Gérer le changement: «Il faut que les gens comprennent l’urgence d’agir»

Publié le 06/03/2018 à 10:23

Gérer le changement: «Il faut que les gens comprennent l’urgence d’agir»

Publié le 06/03/2018 à 10:23

Comment faire adhérer au changement 150 employés et 26 000 professionnels de la santé quand les choses se font de la même façon depuis les années 80 ? C’est le défi qu’a relevé la RAMQ avec la refonte de ses systèmes de rémunération à l’acte. Un projet d’envergure qui a nécessité 67 000 jours / personnes de travail.

« On diffuse beaucoup d’information aux gens touchés par le changement, mais on les écoute peu, constate Anne-Christine Langlois-Thériault, chef d’équipe, gestion du changement et formation à la Régie de l’assurance-maladie du Québec (RAMQ). Dans notre cas, la communication bidirectionnelle a été un élément clé. Elle nous a permis de faire évoluer notre stratégie en fonction des préoccupations des personnes concernées. »

L’ampleur de la transformation, effectuée entre 2011 et 2018, nécessitait en effet une gestion du changement agile et exécutée dans les règles de l’art. Par exemple, le traitement des cas plus compliqués de demandes de paiement, auparavant effectué par des employés, a été presque complètement automatisé.
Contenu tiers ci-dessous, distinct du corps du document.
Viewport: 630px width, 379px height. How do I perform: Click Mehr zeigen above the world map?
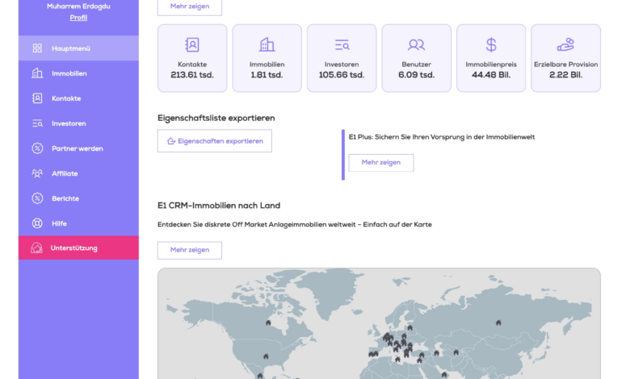189,250
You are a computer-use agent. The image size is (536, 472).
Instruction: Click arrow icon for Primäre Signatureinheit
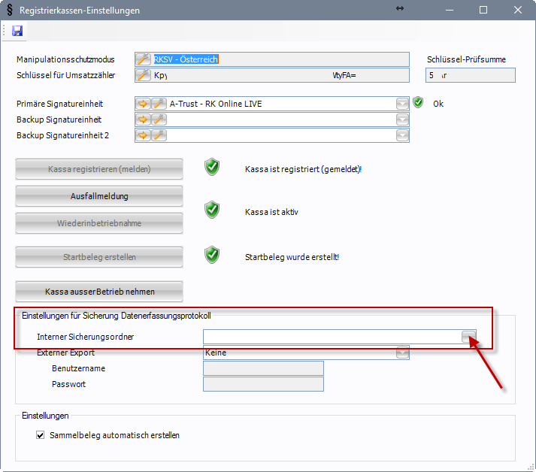(144, 104)
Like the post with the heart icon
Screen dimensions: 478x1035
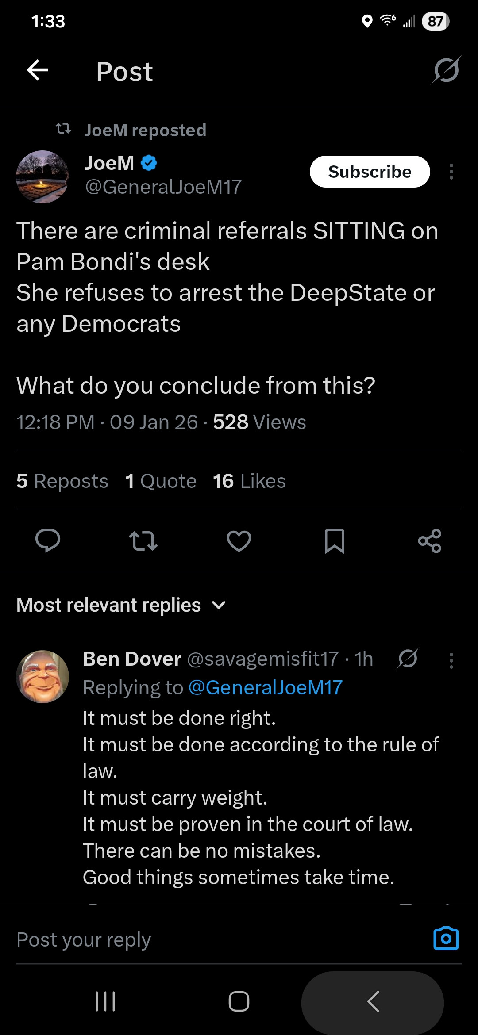tap(239, 541)
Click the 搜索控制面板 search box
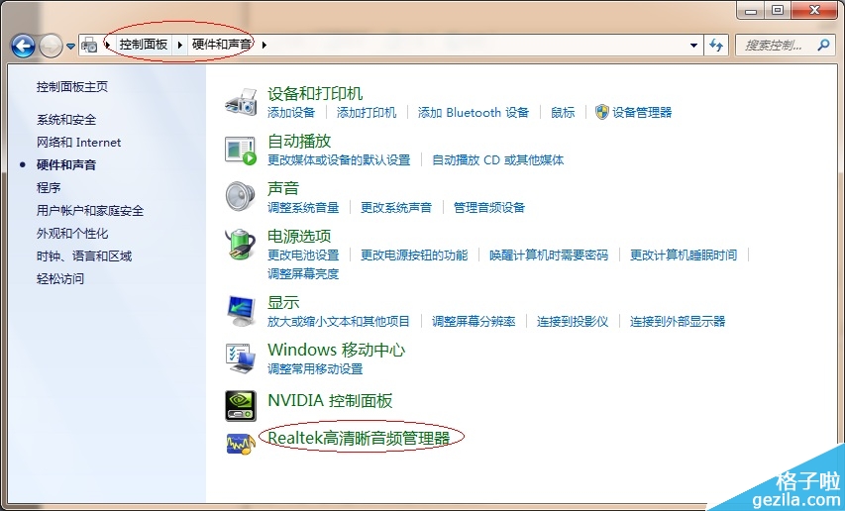 pos(778,45)
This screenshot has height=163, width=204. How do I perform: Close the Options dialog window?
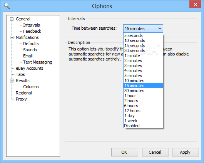[x=195, y=4]
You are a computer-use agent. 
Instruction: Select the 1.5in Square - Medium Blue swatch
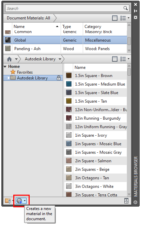(69, 84)
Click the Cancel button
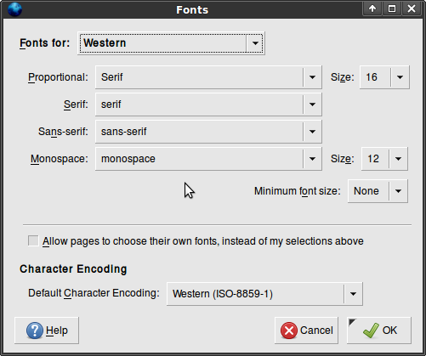This screenshot has width=426, height=356. point(306,331)
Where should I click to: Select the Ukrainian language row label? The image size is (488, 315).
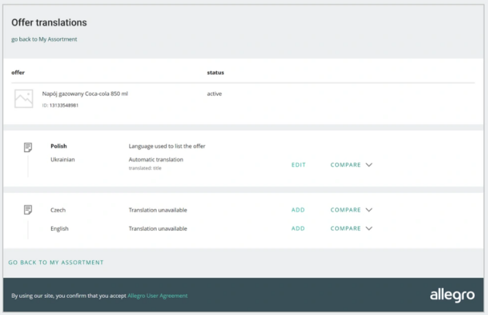(63, 159)
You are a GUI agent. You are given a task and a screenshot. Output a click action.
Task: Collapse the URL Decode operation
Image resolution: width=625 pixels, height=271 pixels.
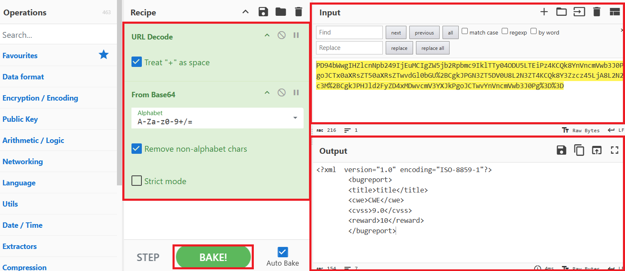tap(267, 35)
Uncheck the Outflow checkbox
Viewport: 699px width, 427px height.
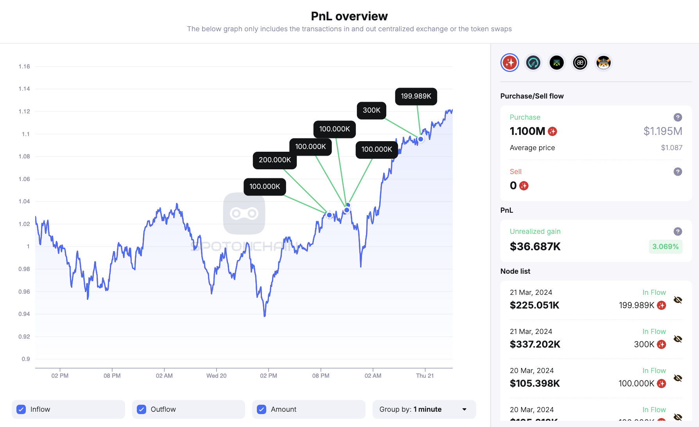pos(142,409)
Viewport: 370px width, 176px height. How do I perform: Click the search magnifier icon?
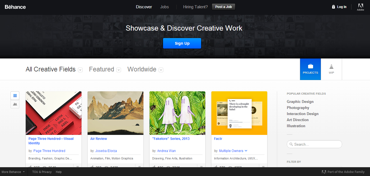[x=291, y=144]
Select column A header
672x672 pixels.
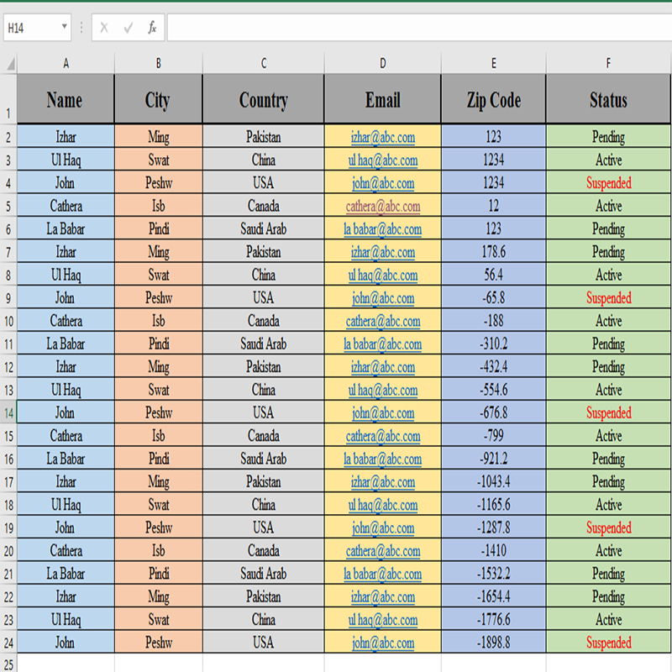click(x=66, y=63)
« Avant, les employés traitaient manuellement 500 000 cas de ce type par année, indique Anne-Christine Langlois-Thériault, qui participera à la conférence Gestion du changement, présentée par les Événements Les Affaires le 16 mai à Québec. Maintenant, le nouveau système informatique est capable de les gérer presque tous. Les employés dédiés à cette tâche ont bien sûr eu peur de perdre leur emploi. Il a fallu les rassurer et aussi valoriser leur expertise en les faisant migrer vers le contrôle et la gestion de risques. Car ces employés ont une fine connaissance des ententes avec les médecins et les autres professionnels de la santé qui sont assez complexes. »

Tendre l’oreille

L’équipe de gestion du changement a mis en place toute une structure pour être à l’écoute des craintes et des préoccupations des parties prenantes. Notamment, elle a convié des employés de différents secteurs à se faire les porte-parole de leurs collègues en intégrant un comité d’agents de gestion du changement. Elle a tenu des rencontres individuelles avec les employés qui avaient des inquiétudes particulières. Et elle a mené des sondages pour évaluer l’adhésion au projet et sa compréhension.

« Les résultats étaient mesurés par secteur, explique Mme Langlois-Thériault. Si nous constations par exemple que tel groupe d’employés ne voyait pas l’urgence d’agir ou ne comprenait pas la vision, nous nous assoyions avec leur gestionnaire pour élaborer un plan d’action. C’était une stratégie évolutive adaptée à chaque secteur. »  

Gestion du changement

Autre bonne pratique : la chef d’équipe de gestion du changement de la RAMQ participait aux ateliers d’adaptation des processus qui réunissait des utilisateurs et les développeurs des solutions informatiques. « Avec ma préoccupation pour l’humain, je venais un peu arrondir les angles. J’étais à la fois une traductrice, qui vulgarisait les propos des informaticiens, et une facilitatrice. Ma présence rassurait aussi les utilisateurs, car je suis de l’interne, comme eux. »

Par ailleurs, les séances d’information sur la refonte se faisaient sous le signe de la transparence. « S’il y avait des embûches ou des retards, nous le disions et nous expliquions pourquoi, souligne la conférencière. Quand on est transparent, on garde sa crédibilité et cela, c’est très précieux en gestion du changement. »

Ces séances comblaient aussi le besoin de certains employés de ventiler leurs émotions. Mme Langlois-Thériault n’hésitait d’ailleurs pas à y présenter le schéma de la courbe du changement (choc, négation, colère, peur, etc.). « C’est une façon de légitimer les sentiments. C’est normal d’avoir peur, d’être inquiet ou sceptique quand on vit une transformation. Et il ne faut pas avoir peur de le dire. »

Enfin, dans tout ce processus, les discussions de corridor ont joué un rôle important. « Au-delà des canaux de communication officiels, il faut être disponible pour parler de façon impromptue avec les gens », conclut la conférencière.